Crisis política en Bélgica comienza a sentirse en la economía

Internacional
/ 7 diciembre 2007

    Bruselas.- La parálisis política en Bélgica comienza ya a tener un impacto en la economía, donde las señales de alarma comienzan a aparecer, como por ejemplo la falta de medios y efectivos en los servicios de bomberos, los socorristas o la policía y el recelo de inversores y empresarios.

    Seis meses después de las elecciones, Bélgica no tiene todavía un gobierno debido al conflicto entre partidos flamencos y francófonos por el grado de autonomía otorgado a Flandes, una región del norte del país. El gobierno de transición del primer ministro saliente belga, Guy Verhofstadt, se limita a resolver los asuntos corrientes, pero el país permanece en un limbo político.

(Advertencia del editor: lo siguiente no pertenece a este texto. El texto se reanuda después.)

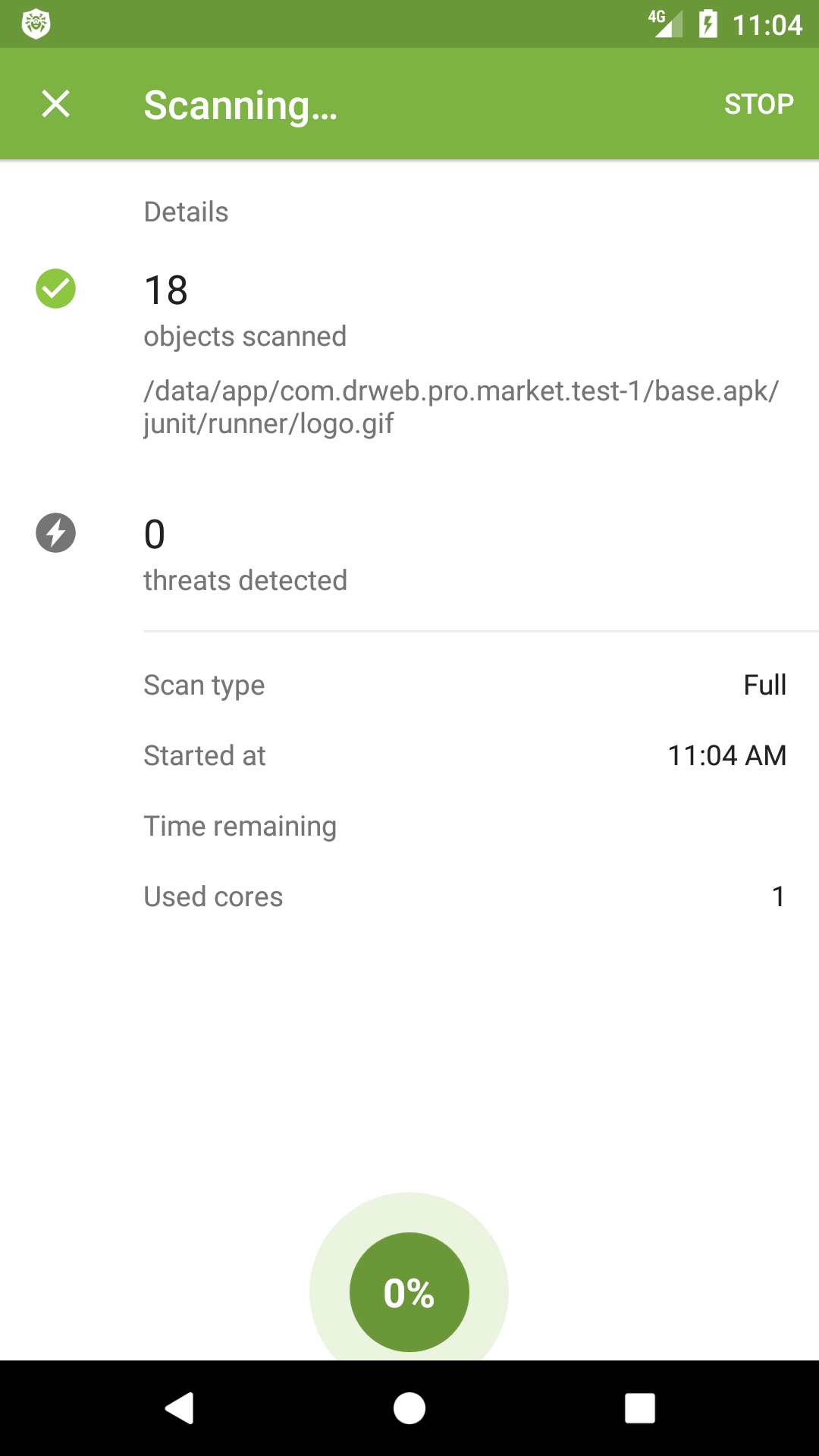Image resolution: width=819 pixels, height=1456 pixels.
Task: Tap the Started at 11:04 AM row
Action: pyautogui.click(x=464, y=755)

    Sin embargo, la estructura muy descentralizada de este reino, en el que las regiones tienen poderes importantes, le permite paliar el choque de la crisis federal. Al mismo tiempo, su pertenencia a la zona euro le protege de una tormenta monetaria que hace diez años habría hundido el franco belga. No obstante, entre algunos sectores, la preocupación va en aumento.

    Los bomberos y socorristas por ejemplo, esperan en vano los fondos federales aprobados en mayo por el Parlamento. Sin embargo, el gobierno no puede entregarlos por ahora debido al bloqueo institucional.

    La situación es idéntica en la policía belga. El Estado, que garantiza la formación de los agentes, no puede poner a disposición de las ciudades los efectivos necesarios.

    Al mismo tiempo, los servicios de asistencia social tampoco pueden atender como debieran a los hogares más modestos debido a la falta de fondos públicos. Ante este panorama preocupante, los principales empresarios no esconden su creciente preocupación. "Perdemos terreno en el extranjero y los inversores dudan antes de venir a Bélgica. El mundo exterior piensa que el fin de Bélgica como Estado está cerca", advirtió la Cámara de Comercio e Industria belga.

    "Hay pocas posibilidades de resolver la crisis belga rápidamente y la economía podría pagar las consecuencias", confirmó Stephane Deo, economista del banco UBS.

    El Banco Central belga se preocupa sobre todo por el impacto en las cuentas públicas nacionales, que comienzan a estar en rojo, ya que el Estado no puede tomar iniciativas presupuestarias en un contexto de desaceleración general del crecimiento.

    La institución previó esta semana un déficit de 0,1% del Producto Interior Bruto (PIB) este año, cuando se esperaba un resultado positivo, y de 0,3% en 2008.